To combat this problem, the taxman has been seeking to install CCTV cameras in factories and bonded warehouses to monitor the production volumes of every licensed manufacturer. SARS passed regulations requiring this be done two years ago.

The 16 Member States of SADC have agreed that their revenue administrations must have sufficient powers to effectively administer excise, including ‘to require CCTV or other appropriate technology to enable manufacture, storage and movements’ of excisable products.

However, some manufacturers of ‘cheapie’ brands have resisted this sort of transparency. Led by the Fair-Trade Independent Tobacco Association (FITA), they sought an interdict from the Gauteng High Court, claiming the cameras represent an invasion of privacy.

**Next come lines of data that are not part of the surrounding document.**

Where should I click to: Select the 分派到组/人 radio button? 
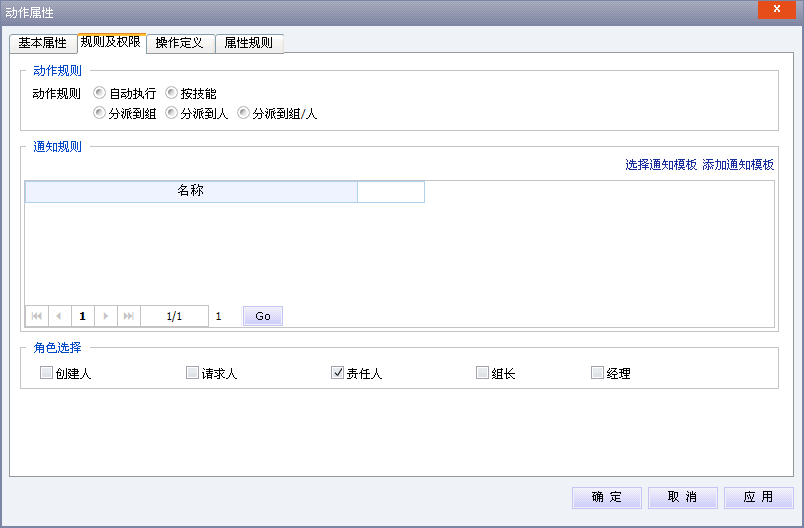click(243, 113)
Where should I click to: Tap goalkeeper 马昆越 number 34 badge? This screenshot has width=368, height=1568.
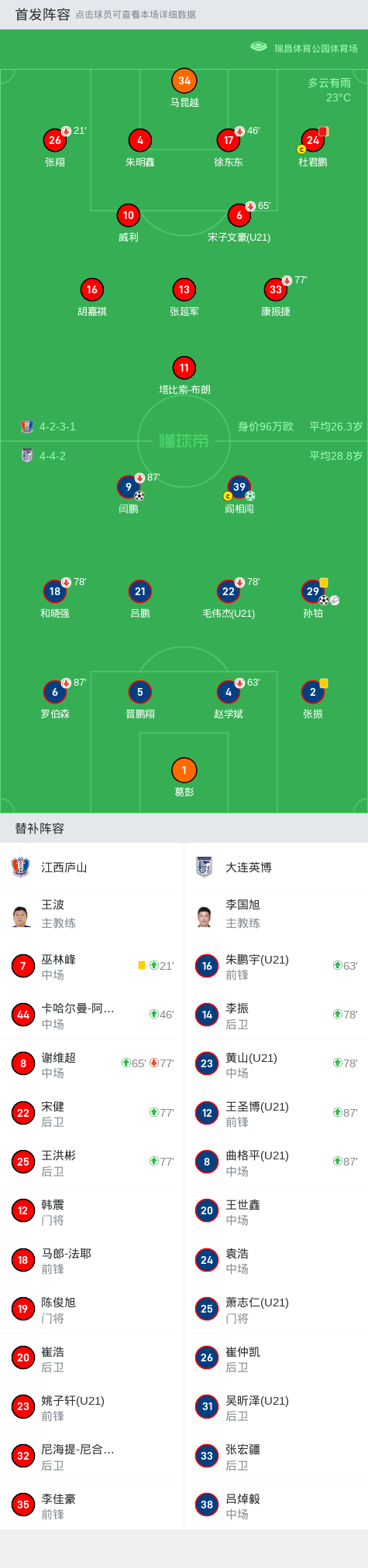(x=184, y=80)
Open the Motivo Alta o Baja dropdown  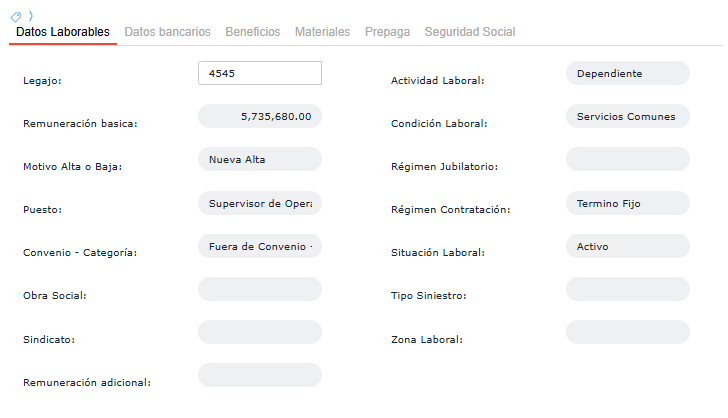[260, 160]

But that argument doesn’t stack up, as the court ultimately decided. People and businesses install cameras all the time to stop themselves being robbed. South Africans are being robbed of R74 million a day via the illicit trade in cigarettes. SARS, on behalf of all South Africans, is trying to stop that so we have enough money for schools, houses, security and other vital services.

Still, FITA is threatening to contest the latest ruling. For the sake of justice and the prosperity of our nation, we should resist any attempt to do so.

To rebuild our country after years of State Capture, our investigators and prosecutors must be properly equipped to do their jobs. Empowered by the court ruling, SARS must follow up with vigour, immediately install CCTV at all tobacco factories and cancel the licences of companies that refuse to comply.

Instead of hiding behind legal jargon, FITA must be forced to account why it’s trying to tie up our authorities in costly court actions and explain what it’s really trying to hide.

And the uncooperative manufacturers should be given a simple ultimatum: Put in the cameras or lose the right to make cigarettes.